Fixed capital also “circulates”; however, the turnover period is longer due to the possibility of retaining assets for several years or even decades before selling them for their salvage value. Before the conclusion of their useful lives, fixed assets such as vehicles and aircraft could be resold or put to another use.

The cost of production, the amount of output, and the size of a business’s variable capital all change over time, but fixed capital remains constant. Manufacturing equipment is an example of fixed capital because it is an asset that stays with a company regardless of its production level. The production is dependent on the raw materials used.

Fixed Capital is needed.

The amount of fixed capital required to start a firm varies by sector. Some industries need many fixed-capital assets. Industrial manufacturing, telecoms, and oil exploration companies are examples. Service companies, like accounting firms, require less fixed capital. Office buildings, computers, networking devices, and other office supplies are examples.

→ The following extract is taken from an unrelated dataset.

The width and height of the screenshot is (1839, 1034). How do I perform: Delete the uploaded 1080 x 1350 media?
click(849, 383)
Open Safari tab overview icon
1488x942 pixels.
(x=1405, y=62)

Production companies have quicker access to inventories, while fixed capital acquisitions might take longer. A firm may need time to finance substantial investments like new manufacturing facilities. Company finance may take longer to get the proper funding. If equipment fails without redundancy, a corporation may incur financial losses due to insufficient output.

Depreciation of Fixed Capital

Many fixed-capital assets don’t decline evenly, as reflected on income statements. Others last virtually forever, while others degrade soon. After the dealership transfers a new car to the new owner, its value drops significantly. However, company-owned buildings may depreciate less. Investors may assess how much fixed-capital investments are worth to the firm using the depreciation approach.

Liquidity of Fixed Capital

While fixed-capital assets may retain value, they are not very liquid. The reasons are the restricted market for manufacturing equipment, the high price, and the long time it takes to sell a fixed asset.


  • Fixed assets are assets that may be reused after manufacturing.
  • Equipment, plant, and property comprise fixed capital.
  • Fixed capital assets depreciate and are illiquid.
  • An alternative to fixed Capital is variable Capital.